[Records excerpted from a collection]
--------------------

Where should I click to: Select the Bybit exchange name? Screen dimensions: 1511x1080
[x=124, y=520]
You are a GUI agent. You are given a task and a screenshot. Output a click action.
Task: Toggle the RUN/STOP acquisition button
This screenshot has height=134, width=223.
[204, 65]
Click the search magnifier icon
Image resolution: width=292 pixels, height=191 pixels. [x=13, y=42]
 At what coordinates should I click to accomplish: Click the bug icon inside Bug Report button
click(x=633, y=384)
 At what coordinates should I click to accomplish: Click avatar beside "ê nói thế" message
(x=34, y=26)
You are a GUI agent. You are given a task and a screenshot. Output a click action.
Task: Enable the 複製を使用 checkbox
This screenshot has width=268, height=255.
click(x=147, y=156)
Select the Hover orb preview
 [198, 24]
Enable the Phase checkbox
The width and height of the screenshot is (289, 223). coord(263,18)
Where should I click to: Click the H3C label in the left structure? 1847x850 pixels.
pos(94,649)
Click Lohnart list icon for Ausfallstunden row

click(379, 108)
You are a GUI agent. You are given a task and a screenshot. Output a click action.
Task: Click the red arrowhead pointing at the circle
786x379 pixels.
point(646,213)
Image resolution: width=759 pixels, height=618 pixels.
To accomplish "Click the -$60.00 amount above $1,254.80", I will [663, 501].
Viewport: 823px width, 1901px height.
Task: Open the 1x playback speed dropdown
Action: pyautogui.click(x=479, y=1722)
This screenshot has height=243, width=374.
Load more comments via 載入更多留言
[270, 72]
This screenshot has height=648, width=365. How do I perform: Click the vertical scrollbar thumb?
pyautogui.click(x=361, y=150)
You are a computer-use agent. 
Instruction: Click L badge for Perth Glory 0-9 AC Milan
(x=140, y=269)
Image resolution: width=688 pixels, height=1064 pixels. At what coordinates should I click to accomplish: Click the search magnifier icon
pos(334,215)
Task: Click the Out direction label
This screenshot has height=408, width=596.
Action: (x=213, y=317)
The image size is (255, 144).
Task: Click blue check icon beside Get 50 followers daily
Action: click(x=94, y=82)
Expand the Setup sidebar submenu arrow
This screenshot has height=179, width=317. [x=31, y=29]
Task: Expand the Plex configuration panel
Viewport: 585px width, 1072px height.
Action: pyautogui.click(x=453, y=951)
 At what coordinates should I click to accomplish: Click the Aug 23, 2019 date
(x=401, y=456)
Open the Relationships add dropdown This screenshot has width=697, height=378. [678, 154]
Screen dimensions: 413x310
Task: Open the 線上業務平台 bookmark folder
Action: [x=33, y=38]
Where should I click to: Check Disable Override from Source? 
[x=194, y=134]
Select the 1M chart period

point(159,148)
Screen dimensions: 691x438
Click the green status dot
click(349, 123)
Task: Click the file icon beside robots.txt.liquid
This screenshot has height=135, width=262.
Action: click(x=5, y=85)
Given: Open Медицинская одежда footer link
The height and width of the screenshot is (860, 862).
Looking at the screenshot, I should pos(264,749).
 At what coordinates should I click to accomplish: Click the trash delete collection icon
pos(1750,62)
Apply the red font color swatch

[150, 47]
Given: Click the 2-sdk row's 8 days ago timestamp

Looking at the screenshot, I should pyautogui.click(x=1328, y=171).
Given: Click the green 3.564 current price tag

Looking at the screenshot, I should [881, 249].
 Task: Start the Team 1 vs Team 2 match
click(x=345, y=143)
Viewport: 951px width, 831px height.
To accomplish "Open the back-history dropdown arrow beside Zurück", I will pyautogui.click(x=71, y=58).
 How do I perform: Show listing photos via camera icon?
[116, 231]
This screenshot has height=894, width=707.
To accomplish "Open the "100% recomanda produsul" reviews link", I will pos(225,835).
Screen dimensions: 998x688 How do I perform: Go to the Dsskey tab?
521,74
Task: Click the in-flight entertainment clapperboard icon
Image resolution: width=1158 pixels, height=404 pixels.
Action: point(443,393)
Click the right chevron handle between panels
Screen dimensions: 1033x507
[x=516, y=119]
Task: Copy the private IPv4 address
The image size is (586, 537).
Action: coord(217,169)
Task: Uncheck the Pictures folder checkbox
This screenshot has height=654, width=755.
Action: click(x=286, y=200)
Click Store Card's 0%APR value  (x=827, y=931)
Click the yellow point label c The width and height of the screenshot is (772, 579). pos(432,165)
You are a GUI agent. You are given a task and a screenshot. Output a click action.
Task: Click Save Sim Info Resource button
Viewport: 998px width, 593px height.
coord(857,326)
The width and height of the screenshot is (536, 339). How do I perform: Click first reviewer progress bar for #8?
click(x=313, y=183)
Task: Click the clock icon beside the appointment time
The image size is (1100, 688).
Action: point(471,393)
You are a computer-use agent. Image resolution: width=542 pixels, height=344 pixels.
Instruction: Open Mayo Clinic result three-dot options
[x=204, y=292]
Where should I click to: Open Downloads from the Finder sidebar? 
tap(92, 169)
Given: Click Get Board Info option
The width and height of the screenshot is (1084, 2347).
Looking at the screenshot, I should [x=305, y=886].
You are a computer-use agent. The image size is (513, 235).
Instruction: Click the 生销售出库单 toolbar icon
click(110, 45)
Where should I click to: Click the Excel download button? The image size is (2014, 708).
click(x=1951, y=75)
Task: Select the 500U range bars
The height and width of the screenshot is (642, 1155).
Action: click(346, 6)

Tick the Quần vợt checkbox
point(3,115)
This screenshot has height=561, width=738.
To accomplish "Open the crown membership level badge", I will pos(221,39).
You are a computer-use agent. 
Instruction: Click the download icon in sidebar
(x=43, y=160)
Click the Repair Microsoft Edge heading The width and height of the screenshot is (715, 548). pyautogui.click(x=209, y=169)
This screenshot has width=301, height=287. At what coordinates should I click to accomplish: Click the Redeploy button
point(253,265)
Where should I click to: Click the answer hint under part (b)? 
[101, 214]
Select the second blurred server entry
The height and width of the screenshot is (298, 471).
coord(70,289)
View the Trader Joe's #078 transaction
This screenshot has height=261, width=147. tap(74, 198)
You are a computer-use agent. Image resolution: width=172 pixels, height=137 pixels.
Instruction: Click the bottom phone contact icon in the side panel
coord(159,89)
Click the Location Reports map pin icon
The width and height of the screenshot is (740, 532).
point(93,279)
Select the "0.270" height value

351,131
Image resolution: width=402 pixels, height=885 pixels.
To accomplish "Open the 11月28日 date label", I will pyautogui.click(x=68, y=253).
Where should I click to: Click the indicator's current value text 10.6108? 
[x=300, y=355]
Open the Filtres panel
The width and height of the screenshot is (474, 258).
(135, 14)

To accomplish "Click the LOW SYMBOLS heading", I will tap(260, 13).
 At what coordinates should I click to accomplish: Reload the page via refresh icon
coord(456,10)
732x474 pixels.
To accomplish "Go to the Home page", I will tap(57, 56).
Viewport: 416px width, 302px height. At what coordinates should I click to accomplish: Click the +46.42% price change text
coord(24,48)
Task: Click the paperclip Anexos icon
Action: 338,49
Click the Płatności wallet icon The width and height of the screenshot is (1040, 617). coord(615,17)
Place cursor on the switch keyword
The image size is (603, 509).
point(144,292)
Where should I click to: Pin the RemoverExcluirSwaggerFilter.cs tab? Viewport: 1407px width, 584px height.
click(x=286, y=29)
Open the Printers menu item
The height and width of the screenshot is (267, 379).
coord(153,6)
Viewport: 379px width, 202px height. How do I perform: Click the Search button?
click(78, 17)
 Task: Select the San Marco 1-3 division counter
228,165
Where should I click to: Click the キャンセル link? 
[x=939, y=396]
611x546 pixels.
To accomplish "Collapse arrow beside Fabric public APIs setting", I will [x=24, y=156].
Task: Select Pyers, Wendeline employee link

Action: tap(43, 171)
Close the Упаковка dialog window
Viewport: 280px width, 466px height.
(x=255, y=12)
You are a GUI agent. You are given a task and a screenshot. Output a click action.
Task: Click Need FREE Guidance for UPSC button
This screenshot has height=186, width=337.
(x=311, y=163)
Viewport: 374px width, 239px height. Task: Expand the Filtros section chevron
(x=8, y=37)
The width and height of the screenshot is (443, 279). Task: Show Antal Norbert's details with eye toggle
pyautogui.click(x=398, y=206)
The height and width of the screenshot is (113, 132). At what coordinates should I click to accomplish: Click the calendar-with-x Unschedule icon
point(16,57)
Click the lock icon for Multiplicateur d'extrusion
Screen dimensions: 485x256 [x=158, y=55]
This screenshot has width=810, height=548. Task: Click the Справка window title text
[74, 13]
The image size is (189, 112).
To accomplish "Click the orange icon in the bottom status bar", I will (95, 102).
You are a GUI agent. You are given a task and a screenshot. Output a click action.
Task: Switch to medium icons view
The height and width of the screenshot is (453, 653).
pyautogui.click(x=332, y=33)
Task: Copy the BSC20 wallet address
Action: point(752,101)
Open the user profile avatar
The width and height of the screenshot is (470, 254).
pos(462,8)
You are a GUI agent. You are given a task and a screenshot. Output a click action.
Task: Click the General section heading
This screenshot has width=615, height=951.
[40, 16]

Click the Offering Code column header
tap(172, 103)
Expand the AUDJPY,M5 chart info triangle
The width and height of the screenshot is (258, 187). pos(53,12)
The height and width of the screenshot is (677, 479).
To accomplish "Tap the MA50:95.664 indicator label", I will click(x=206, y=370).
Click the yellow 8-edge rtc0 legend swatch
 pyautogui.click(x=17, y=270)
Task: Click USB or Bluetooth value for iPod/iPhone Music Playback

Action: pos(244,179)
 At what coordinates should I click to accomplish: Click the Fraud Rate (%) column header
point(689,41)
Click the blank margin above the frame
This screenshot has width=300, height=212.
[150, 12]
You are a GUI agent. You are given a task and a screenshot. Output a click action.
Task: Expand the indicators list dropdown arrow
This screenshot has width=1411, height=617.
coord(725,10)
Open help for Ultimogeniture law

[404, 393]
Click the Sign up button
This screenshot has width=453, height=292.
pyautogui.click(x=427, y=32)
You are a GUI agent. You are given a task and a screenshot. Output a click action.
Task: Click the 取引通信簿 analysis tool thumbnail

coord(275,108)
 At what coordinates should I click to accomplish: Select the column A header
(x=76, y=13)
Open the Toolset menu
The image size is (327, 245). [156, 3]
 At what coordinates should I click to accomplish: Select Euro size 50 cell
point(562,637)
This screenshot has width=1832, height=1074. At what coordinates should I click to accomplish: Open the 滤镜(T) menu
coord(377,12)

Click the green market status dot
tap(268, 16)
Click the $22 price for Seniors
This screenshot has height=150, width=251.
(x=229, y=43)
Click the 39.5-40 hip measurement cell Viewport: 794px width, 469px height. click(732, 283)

--------------------

Aim of the task — In the entries above, find the line holding "Where should I click to: Check" and the line holding "Given: Open Медицинская одежда footer link"; print both of them and every line between, exactly, and nothing else.

The completed task —
Where should I click to: Check Disable Override from Source? 
[x=194, y=134]
Select the 1M chart period

point(159,148)
Screen dimensions: 691x438
Click the green status dot
click(349, 123)
Task: Click the file icon beside robots.txt.liquid
This screenshot has height=135, width=262.
Action: click(x=5, y=85)
Given: Open Медицинская одежда footer link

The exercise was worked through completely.